Put every line of the records below into a numbered list, skipping blank lines and leaving the pictures out.

════════════════════

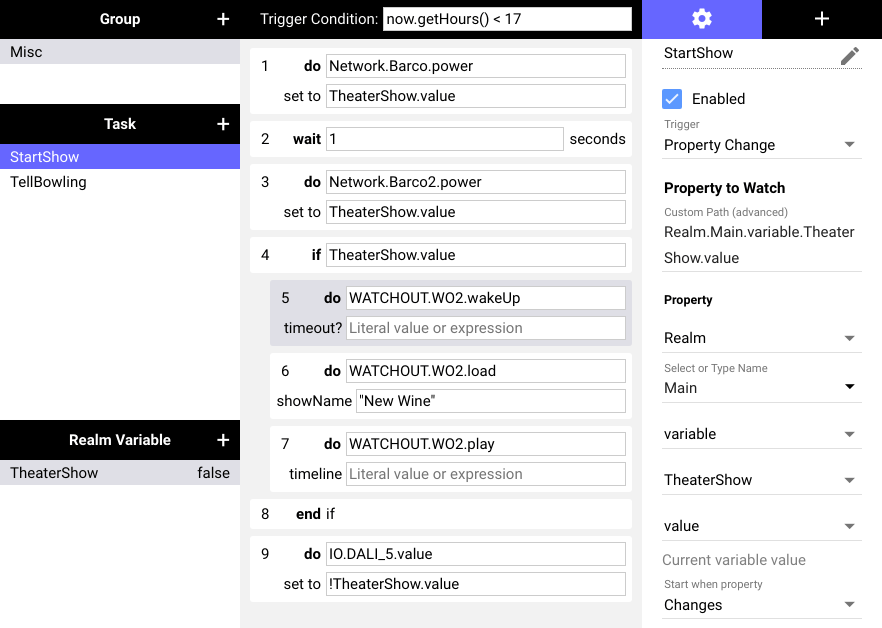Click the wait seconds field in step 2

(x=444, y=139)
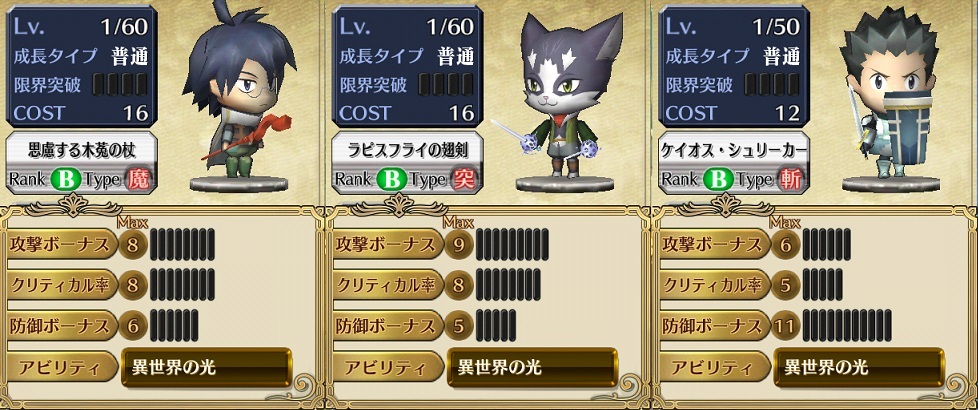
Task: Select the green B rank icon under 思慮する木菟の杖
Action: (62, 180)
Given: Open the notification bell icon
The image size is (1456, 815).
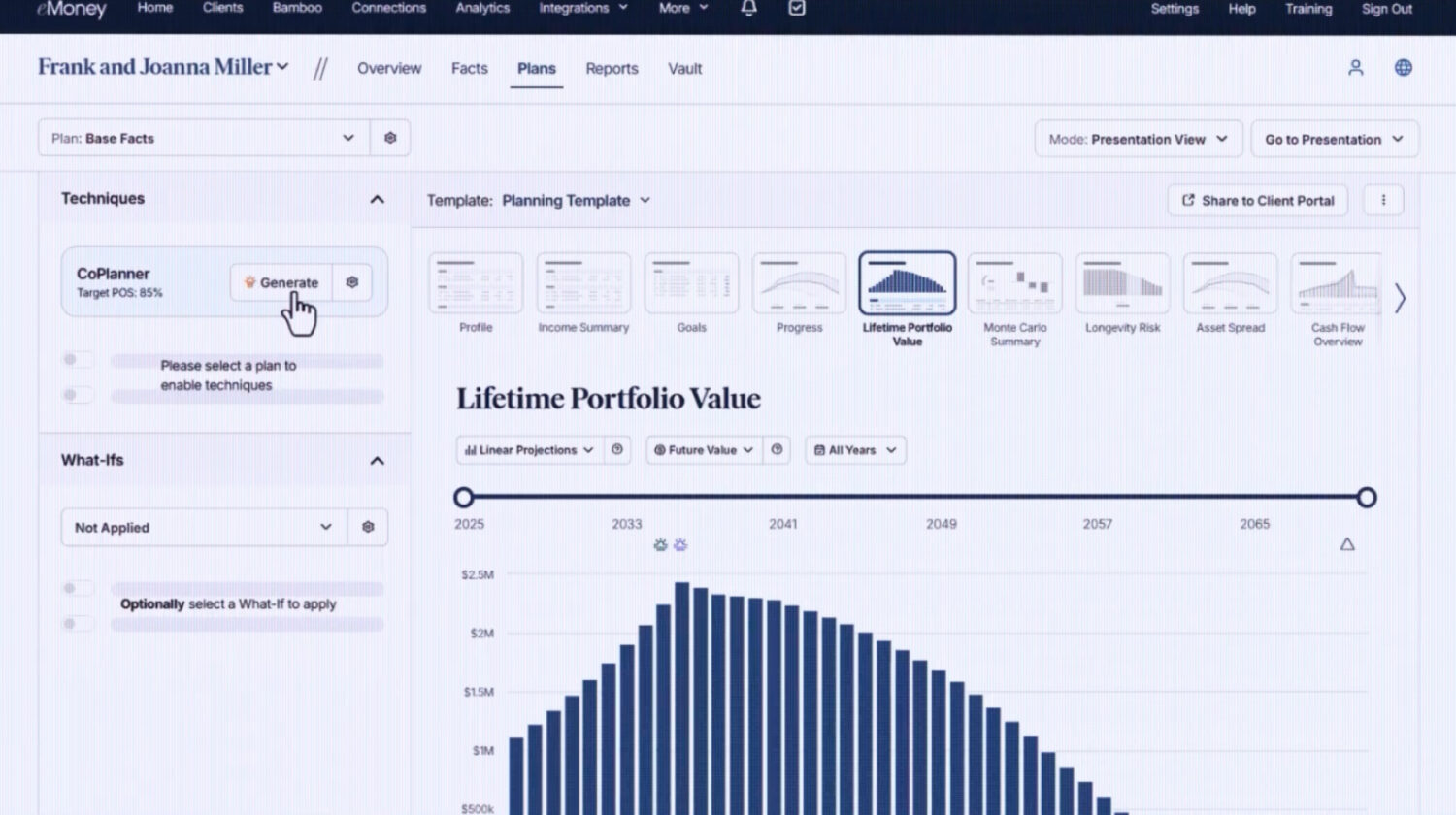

════════════════════

■ Solution:
1. Click the wait seconds field in step 2
2. (x=444, y=139)
3. Task: Select the green B rank icon under 思慮する木菟の杖
4. Action: (62, 180)
5. Given: Open the notification bell icon
6. The image size is (1456, 815).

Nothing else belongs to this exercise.